> [Task to carry out]:
Using the records below, give again exactly the lines from the line that contains "Given: Check the Email Andy task row checkbox" through the line that contains "Expand all nodes", both ends included, and only those.

> [Exercise input]:
========
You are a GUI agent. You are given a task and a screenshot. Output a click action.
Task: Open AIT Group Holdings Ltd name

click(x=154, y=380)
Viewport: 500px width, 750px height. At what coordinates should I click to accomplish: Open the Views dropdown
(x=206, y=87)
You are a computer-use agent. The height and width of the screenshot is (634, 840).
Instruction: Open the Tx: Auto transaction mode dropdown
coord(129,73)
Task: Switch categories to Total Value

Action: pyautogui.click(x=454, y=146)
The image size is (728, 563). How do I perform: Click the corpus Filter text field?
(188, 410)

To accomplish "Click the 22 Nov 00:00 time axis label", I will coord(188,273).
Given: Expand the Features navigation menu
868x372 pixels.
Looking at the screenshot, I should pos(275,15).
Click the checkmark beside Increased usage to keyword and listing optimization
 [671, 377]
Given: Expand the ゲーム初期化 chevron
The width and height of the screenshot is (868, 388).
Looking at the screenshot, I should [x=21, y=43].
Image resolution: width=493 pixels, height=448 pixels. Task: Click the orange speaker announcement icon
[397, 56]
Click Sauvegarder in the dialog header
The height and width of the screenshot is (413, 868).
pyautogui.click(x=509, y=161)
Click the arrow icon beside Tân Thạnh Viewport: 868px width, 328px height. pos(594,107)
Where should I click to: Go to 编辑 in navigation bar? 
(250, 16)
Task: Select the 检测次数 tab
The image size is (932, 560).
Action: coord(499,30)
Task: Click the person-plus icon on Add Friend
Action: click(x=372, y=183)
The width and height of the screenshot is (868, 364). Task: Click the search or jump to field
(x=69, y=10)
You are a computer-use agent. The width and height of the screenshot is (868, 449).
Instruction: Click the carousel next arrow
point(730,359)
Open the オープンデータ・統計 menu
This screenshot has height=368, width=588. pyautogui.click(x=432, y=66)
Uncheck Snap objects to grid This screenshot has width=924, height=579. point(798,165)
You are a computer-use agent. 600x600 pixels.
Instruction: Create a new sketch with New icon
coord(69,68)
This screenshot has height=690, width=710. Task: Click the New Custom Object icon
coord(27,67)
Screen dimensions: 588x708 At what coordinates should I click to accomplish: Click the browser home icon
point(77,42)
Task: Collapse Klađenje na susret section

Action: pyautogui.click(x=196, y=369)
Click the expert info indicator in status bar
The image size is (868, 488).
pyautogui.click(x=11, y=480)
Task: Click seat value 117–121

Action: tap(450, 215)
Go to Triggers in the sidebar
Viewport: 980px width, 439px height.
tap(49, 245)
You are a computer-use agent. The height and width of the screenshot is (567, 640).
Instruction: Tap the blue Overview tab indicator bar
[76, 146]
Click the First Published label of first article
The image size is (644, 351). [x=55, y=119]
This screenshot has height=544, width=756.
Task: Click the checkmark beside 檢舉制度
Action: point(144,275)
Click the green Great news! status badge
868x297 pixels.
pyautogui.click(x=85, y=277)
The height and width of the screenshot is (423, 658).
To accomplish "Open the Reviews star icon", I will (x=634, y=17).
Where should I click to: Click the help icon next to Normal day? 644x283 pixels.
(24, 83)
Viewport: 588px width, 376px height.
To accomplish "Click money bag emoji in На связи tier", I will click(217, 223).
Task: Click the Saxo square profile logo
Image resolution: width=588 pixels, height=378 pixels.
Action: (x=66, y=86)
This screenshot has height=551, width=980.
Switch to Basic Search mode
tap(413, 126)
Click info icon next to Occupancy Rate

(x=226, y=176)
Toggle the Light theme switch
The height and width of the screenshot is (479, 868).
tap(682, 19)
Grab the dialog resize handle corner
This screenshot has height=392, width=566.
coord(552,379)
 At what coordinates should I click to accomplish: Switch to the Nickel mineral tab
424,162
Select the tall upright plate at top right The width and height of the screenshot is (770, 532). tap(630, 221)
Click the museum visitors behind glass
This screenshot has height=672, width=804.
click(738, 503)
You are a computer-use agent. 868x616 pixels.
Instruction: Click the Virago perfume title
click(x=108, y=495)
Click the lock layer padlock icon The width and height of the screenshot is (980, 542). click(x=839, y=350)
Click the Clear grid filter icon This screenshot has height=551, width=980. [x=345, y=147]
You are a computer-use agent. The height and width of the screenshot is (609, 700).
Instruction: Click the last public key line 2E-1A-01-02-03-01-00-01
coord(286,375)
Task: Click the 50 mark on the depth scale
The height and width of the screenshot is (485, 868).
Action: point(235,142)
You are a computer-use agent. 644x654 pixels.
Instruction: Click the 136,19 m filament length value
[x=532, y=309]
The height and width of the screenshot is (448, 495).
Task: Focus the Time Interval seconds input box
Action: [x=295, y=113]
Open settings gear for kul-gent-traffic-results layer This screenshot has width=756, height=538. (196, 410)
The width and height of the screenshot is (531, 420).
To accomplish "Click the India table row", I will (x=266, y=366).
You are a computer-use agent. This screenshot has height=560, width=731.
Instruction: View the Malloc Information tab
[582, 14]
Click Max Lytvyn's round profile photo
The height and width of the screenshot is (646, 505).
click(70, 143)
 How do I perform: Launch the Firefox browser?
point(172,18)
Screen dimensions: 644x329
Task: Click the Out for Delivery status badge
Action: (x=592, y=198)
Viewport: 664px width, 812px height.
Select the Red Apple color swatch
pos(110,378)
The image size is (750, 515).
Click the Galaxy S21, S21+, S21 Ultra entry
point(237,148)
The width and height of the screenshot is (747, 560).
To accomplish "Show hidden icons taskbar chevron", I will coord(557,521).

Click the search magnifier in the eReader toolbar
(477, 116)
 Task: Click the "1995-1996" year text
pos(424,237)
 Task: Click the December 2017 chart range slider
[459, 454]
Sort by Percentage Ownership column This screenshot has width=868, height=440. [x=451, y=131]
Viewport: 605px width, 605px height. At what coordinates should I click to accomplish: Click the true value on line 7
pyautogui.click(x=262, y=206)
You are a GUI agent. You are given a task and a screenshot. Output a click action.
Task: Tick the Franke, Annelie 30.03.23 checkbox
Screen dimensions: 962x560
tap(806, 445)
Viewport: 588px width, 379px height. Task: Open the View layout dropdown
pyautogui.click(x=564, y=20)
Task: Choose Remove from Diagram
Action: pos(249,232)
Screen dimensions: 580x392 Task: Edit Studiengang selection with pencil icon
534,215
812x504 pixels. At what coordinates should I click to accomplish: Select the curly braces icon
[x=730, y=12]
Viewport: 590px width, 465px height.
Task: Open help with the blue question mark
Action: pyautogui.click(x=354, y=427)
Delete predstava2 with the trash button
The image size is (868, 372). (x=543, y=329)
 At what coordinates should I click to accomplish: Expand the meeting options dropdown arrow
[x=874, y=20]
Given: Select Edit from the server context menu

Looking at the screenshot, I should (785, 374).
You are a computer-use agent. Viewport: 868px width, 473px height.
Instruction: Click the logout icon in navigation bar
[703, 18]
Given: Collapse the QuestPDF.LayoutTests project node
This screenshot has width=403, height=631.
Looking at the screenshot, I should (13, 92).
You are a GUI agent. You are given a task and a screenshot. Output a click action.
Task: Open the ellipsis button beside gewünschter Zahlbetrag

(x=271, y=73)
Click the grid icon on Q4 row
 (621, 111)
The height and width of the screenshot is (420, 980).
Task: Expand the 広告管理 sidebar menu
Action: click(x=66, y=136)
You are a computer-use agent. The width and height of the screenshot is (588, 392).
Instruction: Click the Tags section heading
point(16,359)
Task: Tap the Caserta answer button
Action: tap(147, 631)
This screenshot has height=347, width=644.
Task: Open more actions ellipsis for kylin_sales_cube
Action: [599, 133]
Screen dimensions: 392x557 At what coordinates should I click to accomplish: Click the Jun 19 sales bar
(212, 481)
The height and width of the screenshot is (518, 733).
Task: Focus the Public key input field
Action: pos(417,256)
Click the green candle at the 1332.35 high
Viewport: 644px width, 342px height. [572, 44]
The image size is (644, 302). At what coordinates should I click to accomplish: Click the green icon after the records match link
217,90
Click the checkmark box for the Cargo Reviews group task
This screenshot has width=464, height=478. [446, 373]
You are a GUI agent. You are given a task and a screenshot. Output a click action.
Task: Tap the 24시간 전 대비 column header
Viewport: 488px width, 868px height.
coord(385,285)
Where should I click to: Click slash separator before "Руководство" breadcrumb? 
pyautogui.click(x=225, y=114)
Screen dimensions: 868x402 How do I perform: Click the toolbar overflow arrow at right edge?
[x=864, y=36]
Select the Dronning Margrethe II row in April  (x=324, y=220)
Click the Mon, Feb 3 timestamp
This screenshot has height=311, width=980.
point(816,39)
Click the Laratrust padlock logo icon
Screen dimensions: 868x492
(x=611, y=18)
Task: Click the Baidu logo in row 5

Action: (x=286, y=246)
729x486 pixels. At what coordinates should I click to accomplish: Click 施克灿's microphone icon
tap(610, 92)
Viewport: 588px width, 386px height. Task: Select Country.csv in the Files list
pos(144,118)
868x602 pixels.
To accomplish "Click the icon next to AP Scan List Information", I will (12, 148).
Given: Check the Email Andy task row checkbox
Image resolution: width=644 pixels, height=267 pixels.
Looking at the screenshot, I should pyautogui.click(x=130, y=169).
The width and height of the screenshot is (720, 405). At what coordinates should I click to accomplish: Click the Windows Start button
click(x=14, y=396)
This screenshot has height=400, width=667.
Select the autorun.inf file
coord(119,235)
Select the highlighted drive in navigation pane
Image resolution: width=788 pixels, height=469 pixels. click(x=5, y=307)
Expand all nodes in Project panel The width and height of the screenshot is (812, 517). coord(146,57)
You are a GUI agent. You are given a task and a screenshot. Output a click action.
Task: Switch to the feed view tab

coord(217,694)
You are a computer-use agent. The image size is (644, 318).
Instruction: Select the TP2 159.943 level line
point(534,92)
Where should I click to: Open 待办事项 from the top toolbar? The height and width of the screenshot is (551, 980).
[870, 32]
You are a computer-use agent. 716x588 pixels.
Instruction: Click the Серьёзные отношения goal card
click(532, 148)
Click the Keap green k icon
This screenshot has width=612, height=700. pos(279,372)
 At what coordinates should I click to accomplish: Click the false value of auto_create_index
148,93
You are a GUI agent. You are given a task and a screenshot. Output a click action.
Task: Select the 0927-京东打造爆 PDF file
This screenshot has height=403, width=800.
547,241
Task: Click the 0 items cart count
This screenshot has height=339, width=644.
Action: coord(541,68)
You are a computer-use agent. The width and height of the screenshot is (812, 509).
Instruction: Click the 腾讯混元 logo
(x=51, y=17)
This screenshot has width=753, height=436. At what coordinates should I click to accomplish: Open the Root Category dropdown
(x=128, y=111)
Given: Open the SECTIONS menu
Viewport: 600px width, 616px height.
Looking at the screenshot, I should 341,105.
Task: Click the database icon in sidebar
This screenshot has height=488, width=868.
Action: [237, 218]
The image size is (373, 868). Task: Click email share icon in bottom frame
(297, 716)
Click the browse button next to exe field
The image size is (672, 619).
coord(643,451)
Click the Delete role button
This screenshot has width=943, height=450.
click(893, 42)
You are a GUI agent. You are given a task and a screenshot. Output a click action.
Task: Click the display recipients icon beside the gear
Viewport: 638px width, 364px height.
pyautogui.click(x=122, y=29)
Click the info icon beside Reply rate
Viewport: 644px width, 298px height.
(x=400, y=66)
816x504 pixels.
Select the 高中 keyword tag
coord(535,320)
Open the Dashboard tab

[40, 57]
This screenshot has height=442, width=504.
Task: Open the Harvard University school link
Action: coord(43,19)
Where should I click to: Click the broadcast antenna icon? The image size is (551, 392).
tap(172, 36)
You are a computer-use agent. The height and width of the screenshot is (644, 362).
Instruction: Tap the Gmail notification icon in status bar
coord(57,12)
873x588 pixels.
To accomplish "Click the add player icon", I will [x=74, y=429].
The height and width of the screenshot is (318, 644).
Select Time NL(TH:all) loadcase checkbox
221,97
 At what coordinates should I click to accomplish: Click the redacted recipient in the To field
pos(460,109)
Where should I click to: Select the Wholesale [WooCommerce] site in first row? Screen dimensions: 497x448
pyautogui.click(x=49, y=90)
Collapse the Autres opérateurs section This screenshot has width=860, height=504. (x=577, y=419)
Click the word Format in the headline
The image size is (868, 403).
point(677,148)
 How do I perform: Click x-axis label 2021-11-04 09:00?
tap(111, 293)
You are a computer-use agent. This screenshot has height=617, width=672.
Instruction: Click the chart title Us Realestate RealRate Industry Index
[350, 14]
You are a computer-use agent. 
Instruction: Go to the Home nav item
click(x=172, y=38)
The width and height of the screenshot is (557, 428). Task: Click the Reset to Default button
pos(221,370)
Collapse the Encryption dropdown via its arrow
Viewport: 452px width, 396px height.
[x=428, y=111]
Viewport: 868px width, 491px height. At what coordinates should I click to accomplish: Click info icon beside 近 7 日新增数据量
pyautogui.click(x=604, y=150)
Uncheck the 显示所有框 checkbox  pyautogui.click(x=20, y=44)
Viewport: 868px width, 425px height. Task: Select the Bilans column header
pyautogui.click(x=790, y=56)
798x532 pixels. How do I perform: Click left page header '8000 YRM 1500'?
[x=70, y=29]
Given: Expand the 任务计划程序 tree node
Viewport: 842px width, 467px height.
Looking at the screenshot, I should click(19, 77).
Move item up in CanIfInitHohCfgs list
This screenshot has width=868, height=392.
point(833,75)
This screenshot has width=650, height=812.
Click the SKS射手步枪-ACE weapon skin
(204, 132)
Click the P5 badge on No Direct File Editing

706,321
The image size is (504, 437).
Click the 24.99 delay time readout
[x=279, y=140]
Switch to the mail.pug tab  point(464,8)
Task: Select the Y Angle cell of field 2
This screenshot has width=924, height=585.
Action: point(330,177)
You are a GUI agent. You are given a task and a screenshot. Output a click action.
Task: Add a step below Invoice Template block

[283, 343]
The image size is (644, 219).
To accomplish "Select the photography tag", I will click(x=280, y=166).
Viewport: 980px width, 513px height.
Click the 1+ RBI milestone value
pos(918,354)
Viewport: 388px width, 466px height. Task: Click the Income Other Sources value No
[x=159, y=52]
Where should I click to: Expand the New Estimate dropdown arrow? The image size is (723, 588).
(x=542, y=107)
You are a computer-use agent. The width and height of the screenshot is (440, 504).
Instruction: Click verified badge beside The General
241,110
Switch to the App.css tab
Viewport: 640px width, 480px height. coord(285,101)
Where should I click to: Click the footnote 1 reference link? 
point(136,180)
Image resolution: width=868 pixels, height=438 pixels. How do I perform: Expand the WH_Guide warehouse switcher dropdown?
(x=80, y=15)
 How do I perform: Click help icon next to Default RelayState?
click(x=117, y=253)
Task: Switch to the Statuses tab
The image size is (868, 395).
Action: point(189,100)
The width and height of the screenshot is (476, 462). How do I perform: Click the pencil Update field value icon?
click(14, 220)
========
> [Result of this task]:
Given: Check the Email Andy task row checkbox
Image resolution: width=644 pixels, height=267 pixels.
Looking at the screenshot, I should pyautogui.click(x=130, y=169).
The width and height of the screenshot is (720, 405). At what coordinates should I click to accomplish: Click the Windows Start button
click(x=14, y=396)
This screenshot has height=400, width=667.
Select the autorun.inf file
coord(119,235)
Select the highlighted drive in navigation pane
Image resolution: width=788 pixels, height=469 pixels. click(x=5, y=307)
Expand all nodes in Project panel The width and height of the screenshot is (812, 517). coord(146,57)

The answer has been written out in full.